**WORK TO BE COMPLETED**
Give the data again exactly, stopping after the "fr.Motor1.com (59, 2445)" line.

(Excerpts from a dataset)
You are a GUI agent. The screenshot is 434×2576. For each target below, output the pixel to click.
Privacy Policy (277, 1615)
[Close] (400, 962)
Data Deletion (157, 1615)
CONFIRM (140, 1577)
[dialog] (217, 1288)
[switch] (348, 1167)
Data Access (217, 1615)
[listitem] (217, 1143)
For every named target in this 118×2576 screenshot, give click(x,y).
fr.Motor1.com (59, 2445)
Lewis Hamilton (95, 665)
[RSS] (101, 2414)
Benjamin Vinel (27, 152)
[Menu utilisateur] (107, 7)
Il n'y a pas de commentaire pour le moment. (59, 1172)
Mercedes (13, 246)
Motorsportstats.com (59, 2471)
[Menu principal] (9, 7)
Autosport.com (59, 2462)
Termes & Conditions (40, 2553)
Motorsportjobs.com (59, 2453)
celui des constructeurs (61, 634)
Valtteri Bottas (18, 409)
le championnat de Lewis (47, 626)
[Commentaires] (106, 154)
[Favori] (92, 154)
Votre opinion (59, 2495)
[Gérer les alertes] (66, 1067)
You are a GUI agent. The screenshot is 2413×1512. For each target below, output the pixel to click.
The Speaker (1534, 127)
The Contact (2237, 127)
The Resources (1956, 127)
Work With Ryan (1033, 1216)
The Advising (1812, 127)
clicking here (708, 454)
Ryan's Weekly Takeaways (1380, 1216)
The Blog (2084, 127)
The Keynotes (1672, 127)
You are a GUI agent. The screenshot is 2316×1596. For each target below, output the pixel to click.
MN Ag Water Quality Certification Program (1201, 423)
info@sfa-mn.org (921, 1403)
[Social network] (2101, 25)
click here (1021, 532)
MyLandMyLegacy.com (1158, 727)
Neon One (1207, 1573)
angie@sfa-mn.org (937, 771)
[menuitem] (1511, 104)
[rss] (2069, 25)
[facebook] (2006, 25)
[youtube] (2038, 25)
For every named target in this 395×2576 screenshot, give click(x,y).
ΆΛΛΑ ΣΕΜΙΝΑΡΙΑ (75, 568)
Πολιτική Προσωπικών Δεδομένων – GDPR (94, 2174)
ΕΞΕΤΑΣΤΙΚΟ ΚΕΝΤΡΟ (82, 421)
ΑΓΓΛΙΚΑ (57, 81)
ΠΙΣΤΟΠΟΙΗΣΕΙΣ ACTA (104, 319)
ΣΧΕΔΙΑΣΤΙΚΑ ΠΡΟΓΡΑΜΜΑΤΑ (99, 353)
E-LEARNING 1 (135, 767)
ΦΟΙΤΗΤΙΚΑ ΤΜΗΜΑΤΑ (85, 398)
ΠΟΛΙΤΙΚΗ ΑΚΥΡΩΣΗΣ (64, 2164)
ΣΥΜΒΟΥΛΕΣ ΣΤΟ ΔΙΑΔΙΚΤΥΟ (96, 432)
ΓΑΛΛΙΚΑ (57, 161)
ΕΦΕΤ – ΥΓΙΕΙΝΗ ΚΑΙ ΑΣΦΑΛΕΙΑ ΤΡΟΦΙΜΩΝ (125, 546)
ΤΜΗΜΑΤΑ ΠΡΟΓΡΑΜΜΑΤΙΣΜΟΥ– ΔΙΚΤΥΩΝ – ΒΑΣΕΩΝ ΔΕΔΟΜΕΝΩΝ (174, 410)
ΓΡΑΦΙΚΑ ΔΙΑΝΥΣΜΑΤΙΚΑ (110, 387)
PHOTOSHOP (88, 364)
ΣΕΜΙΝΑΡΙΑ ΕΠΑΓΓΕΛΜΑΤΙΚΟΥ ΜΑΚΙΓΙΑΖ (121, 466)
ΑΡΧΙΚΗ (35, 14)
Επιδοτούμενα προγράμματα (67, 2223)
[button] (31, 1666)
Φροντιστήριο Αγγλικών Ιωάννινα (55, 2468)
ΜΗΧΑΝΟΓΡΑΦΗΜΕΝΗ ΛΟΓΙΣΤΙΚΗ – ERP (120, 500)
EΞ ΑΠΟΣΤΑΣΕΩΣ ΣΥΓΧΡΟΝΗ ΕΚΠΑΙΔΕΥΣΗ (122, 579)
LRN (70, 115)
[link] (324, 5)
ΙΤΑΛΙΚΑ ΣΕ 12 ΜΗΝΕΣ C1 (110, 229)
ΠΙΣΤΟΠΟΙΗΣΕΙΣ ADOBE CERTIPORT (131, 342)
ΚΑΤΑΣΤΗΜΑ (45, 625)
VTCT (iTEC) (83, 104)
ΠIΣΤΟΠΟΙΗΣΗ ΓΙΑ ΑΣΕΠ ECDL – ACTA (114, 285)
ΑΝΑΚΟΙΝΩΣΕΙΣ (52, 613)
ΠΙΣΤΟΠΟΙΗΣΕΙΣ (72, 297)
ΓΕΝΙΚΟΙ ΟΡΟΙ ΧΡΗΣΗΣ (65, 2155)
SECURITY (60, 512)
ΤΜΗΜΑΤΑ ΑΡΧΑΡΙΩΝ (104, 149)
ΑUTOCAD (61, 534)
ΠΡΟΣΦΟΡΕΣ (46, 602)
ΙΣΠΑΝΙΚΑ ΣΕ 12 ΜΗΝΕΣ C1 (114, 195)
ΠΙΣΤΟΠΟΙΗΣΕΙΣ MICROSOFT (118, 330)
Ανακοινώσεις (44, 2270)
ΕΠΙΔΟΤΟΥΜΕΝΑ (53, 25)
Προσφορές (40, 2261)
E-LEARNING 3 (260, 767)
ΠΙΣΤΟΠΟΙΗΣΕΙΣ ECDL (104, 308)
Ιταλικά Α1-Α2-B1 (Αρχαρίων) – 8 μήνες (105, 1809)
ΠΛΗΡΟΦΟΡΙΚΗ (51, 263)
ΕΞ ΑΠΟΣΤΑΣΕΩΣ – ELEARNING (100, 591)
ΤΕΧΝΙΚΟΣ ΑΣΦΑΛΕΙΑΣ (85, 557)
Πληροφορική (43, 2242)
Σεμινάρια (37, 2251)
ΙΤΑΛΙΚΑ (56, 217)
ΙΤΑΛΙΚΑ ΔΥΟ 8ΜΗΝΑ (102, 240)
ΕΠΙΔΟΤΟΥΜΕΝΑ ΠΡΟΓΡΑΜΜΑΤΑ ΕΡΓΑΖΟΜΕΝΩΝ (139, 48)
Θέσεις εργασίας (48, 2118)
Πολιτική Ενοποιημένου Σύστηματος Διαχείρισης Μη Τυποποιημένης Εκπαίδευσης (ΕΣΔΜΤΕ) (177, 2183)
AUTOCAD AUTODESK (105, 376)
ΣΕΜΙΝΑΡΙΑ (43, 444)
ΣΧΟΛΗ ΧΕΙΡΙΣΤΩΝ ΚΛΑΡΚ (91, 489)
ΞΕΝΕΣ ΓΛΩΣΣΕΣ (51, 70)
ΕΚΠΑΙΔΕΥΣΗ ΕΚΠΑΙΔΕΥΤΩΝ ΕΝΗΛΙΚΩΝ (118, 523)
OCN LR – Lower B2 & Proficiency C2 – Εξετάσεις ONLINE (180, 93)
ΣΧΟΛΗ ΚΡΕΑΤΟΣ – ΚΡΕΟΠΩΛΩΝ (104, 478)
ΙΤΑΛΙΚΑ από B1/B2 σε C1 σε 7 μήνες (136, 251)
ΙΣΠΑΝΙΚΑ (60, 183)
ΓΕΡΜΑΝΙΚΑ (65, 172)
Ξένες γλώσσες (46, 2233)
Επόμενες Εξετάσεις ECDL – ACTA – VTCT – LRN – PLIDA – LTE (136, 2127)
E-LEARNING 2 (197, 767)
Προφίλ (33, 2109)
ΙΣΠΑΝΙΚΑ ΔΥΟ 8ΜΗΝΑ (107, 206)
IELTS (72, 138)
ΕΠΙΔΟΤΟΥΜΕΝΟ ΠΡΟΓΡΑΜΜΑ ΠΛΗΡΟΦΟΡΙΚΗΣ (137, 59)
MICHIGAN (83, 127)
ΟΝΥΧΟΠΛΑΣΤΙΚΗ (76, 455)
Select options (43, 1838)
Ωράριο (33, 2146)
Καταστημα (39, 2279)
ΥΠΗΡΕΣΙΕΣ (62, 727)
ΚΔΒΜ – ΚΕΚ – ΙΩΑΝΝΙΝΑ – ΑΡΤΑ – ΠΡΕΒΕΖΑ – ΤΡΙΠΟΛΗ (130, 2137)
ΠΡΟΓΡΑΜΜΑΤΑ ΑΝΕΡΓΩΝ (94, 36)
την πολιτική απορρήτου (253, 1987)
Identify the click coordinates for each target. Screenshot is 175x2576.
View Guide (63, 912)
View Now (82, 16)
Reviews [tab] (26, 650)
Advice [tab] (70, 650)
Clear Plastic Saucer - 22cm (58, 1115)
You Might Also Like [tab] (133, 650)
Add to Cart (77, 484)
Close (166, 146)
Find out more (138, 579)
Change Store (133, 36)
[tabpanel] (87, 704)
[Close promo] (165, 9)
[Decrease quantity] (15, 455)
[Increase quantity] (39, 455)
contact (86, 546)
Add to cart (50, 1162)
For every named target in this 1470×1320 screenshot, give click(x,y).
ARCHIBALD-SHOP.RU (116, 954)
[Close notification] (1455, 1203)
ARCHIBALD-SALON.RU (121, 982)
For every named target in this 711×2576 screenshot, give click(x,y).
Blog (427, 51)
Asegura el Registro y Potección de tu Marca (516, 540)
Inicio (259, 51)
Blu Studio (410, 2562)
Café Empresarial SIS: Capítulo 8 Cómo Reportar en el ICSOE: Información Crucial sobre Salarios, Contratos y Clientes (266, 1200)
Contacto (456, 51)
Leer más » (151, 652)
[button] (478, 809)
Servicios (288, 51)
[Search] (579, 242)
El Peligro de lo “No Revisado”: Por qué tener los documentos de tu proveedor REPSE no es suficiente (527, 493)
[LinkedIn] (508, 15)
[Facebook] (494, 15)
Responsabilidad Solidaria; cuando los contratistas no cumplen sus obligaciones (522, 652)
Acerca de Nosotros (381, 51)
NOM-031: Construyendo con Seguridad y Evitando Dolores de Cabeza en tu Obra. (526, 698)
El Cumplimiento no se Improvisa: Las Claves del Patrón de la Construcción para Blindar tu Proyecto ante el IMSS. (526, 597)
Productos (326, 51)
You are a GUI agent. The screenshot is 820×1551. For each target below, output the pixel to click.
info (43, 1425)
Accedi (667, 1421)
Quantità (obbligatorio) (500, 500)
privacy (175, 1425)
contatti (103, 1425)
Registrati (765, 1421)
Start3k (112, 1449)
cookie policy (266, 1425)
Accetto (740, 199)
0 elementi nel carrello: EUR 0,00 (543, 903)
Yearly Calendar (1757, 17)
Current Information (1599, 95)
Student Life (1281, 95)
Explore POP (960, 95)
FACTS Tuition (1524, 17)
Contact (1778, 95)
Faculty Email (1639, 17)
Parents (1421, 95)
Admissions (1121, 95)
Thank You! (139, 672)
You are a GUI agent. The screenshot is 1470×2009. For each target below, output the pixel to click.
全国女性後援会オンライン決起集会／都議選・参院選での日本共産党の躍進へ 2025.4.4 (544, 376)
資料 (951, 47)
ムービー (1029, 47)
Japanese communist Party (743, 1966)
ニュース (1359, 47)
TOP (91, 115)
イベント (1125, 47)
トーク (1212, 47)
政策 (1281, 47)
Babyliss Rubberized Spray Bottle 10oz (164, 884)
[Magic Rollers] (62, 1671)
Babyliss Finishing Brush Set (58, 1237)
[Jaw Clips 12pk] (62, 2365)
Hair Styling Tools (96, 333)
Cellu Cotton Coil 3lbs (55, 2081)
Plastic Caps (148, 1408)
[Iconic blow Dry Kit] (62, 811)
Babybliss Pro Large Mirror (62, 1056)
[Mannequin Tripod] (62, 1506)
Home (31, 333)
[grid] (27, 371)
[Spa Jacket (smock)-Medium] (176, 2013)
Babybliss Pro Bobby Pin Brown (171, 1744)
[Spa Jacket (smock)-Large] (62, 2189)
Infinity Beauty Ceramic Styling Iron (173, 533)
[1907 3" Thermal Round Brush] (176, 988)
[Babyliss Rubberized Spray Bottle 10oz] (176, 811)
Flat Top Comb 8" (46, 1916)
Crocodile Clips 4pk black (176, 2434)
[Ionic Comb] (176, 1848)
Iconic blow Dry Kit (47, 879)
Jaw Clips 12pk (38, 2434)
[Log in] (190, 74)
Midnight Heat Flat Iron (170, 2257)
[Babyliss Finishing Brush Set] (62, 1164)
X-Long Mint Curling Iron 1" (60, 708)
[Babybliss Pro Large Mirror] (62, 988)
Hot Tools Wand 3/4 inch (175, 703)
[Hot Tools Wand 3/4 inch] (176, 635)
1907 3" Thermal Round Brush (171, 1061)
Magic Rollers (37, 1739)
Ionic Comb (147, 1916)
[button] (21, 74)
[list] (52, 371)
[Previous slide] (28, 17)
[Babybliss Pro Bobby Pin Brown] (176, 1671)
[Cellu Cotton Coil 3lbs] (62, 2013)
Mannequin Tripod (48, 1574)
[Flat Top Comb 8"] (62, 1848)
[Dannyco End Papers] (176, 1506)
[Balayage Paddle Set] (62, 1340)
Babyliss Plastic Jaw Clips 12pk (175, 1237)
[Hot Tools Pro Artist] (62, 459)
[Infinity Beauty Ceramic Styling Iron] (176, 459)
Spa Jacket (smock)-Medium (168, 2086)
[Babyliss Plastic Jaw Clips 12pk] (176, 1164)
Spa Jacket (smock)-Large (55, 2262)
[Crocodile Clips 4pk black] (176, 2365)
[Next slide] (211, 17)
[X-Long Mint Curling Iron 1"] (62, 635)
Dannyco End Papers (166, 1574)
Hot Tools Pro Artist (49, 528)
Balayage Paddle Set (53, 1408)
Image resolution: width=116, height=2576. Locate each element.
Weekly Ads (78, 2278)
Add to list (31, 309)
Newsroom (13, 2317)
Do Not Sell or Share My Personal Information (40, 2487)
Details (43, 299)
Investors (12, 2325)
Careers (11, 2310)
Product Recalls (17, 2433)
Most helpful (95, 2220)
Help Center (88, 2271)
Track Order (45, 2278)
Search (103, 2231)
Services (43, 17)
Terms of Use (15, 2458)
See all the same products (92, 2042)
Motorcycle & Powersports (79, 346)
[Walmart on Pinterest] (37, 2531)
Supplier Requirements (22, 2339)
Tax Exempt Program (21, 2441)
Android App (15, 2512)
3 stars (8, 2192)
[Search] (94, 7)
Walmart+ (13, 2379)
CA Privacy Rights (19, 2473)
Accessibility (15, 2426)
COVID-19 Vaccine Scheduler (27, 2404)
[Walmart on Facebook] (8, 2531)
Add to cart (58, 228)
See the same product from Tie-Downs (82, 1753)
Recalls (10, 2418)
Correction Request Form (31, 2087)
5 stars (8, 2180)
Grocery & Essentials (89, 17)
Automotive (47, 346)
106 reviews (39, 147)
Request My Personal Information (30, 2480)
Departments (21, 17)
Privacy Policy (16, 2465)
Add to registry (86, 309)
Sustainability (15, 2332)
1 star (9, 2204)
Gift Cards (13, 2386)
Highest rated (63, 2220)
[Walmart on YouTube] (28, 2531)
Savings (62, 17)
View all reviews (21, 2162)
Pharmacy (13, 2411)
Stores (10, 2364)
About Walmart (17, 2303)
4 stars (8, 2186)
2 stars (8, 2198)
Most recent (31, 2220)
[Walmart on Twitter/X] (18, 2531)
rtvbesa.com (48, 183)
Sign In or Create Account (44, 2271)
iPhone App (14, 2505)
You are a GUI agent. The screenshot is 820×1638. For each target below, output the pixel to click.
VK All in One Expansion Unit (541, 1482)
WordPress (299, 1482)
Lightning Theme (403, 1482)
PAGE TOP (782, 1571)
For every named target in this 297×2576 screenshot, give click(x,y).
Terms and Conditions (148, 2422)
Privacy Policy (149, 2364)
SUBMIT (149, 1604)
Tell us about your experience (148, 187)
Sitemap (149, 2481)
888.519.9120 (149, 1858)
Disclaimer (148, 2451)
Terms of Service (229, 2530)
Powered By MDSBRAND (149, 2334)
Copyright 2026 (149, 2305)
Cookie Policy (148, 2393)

**YOUR RESPONSE**
You are a GUI agent. The screenshot is 434×2576. For each target below, output the pixel to click.
Privacy Policy (277, 1615)
[Close] (400, 962)
Data Deletion (157, 1615)
CONFIRM (140, 1577)
[dialog] (217, 1288)
[switch] (348, 1167)
Data Access (217, 1615)
[listitem] (217, 1143)
For every named target in this 118×2576 screenshot, give click(x,y).
fr.Motor1.com (59, 2445)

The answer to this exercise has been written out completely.